─── Given data

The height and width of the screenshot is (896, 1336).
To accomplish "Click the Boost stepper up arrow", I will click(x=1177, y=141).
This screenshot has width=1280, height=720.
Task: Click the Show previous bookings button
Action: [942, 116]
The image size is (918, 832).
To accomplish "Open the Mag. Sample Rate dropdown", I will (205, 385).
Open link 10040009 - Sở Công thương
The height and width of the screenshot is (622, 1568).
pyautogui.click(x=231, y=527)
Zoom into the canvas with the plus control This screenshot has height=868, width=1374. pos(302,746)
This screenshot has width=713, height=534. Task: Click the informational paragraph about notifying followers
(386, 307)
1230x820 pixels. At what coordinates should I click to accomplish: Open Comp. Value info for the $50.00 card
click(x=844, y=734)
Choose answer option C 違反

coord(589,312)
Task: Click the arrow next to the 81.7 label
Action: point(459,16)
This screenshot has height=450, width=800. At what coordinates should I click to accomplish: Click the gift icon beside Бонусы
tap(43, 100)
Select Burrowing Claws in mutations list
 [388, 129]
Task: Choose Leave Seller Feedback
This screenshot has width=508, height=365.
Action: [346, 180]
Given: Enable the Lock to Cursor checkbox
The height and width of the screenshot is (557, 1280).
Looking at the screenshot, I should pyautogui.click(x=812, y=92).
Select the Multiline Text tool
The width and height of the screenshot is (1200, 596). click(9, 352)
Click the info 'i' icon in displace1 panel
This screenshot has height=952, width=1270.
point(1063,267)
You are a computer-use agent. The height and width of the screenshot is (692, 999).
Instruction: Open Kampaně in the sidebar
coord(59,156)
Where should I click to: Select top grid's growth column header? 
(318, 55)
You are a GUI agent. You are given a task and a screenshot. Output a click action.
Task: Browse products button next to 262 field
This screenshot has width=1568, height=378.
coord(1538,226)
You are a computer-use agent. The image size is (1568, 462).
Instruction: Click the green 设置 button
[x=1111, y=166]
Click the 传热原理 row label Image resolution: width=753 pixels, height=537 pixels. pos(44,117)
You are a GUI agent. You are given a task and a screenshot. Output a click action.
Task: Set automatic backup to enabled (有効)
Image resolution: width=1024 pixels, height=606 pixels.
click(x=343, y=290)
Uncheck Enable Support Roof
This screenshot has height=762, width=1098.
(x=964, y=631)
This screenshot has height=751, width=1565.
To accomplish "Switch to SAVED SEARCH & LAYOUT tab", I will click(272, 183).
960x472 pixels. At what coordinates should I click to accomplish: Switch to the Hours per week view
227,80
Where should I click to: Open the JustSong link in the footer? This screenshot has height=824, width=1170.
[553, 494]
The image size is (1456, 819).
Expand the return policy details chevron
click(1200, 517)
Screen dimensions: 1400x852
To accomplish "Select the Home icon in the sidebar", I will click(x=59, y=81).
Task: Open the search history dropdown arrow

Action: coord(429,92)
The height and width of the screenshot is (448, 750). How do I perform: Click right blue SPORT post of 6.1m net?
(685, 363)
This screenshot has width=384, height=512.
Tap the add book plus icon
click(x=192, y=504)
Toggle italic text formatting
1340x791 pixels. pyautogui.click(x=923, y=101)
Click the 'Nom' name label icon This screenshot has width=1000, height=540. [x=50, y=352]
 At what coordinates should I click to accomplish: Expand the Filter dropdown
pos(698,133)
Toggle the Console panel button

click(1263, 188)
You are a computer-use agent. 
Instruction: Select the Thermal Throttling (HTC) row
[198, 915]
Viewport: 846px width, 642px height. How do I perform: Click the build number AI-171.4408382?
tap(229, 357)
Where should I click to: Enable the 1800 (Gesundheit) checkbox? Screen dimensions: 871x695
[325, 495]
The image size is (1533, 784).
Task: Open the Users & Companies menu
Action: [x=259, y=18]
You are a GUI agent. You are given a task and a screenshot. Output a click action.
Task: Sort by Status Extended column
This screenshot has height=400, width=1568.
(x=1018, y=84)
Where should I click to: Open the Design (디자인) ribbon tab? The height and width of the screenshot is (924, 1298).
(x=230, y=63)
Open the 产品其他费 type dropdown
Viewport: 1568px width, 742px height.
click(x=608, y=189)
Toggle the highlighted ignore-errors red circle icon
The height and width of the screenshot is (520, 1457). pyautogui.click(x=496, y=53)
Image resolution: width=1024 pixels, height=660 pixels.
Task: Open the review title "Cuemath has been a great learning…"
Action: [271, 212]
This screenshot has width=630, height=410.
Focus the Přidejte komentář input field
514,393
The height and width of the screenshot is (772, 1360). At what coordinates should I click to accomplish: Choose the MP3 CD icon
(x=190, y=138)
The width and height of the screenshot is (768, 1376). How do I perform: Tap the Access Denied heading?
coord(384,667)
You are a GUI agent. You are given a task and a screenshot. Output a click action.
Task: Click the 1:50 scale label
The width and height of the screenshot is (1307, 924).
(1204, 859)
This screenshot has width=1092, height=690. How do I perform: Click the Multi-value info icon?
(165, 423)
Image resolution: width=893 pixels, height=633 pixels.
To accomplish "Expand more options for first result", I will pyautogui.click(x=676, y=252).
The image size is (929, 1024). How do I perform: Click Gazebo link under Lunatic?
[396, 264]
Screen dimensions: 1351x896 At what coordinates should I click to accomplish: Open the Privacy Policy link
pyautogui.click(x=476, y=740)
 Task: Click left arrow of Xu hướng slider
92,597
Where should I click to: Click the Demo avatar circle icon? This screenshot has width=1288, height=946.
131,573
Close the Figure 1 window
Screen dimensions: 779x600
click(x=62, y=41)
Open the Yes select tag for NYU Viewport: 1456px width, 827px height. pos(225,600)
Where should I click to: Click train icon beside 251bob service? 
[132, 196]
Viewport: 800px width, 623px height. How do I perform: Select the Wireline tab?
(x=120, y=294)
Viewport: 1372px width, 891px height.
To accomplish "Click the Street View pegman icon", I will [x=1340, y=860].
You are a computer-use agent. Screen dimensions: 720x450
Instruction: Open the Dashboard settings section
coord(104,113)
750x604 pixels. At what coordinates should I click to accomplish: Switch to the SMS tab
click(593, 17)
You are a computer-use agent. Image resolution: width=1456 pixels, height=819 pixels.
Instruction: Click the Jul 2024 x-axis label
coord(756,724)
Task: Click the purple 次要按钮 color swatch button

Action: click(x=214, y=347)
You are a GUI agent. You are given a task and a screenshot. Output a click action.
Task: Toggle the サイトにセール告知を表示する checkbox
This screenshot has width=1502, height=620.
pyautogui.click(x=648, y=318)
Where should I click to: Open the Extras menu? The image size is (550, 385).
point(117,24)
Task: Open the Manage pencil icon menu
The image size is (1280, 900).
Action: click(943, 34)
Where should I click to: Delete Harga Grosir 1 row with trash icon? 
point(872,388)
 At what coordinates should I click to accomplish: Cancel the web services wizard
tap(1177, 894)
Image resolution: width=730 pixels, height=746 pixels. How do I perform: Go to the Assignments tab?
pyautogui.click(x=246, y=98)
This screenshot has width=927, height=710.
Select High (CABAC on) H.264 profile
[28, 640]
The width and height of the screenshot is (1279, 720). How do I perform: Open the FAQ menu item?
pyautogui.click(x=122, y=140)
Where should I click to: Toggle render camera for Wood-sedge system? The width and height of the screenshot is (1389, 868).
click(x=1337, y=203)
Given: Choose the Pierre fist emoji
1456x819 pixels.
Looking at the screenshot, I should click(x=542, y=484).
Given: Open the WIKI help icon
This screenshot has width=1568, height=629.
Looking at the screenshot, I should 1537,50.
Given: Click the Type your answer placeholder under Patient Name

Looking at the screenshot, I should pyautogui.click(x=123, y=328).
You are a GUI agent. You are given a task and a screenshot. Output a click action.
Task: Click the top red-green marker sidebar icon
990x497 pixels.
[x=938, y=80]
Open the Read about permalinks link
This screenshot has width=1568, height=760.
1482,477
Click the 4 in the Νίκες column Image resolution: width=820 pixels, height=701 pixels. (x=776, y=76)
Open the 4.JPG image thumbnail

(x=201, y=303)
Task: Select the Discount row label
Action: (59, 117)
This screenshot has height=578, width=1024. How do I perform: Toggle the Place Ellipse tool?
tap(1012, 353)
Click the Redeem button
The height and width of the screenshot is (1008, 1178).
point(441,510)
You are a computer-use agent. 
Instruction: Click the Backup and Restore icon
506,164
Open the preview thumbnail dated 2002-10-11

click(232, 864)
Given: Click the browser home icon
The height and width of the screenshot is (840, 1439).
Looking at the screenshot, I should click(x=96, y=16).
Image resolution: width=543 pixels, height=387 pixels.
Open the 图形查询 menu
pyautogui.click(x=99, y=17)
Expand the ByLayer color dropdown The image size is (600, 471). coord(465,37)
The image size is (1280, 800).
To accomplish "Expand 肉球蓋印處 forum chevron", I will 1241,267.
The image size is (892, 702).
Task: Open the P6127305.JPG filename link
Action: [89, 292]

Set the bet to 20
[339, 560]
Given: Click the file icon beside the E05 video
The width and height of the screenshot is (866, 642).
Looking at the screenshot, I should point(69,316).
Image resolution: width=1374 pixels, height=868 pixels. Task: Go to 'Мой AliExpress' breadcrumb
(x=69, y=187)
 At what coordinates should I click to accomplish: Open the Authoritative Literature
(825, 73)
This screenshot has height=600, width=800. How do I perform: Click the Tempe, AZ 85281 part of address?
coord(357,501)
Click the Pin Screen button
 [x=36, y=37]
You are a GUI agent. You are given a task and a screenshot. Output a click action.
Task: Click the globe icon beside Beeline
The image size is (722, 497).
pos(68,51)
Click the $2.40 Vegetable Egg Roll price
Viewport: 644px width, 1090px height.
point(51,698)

──────

Give the records again from the line containing "Given: Click the file" through the end of the records, swapping "globe" for "planet" and changing nothing else.

▸ Exercise output:
Given: Click the file icon beside the E05 video
The width and height of the screenshot is (866, 642).
Looking at the screenshot, I should point(69,316).
Image resolution: width=1374 pixels, height=868 pixels. Task: Go to 'Мой AliExpress' breadcrumb
(x=69, y=187)
 At what coordinates should I click to accomplish: Open the Authoritative Literature
(825, 73)
This screenshot has height=600, width=800. How do I perform: Click the Tempe, AZ 85281 part of address?
coord(357,501)
Click the Pin Screen button
 [x=36, y=37]
You are a GUI agent. You are given a task and a screenshot. Output a click action.
Task: Click the planet icon beside Beeline
The image size is (722, 497).
pos(68,51)
Click the $2.40 Vegetable Egg Roll price
Viewport: 644px width, 1090px height.
point(51,698)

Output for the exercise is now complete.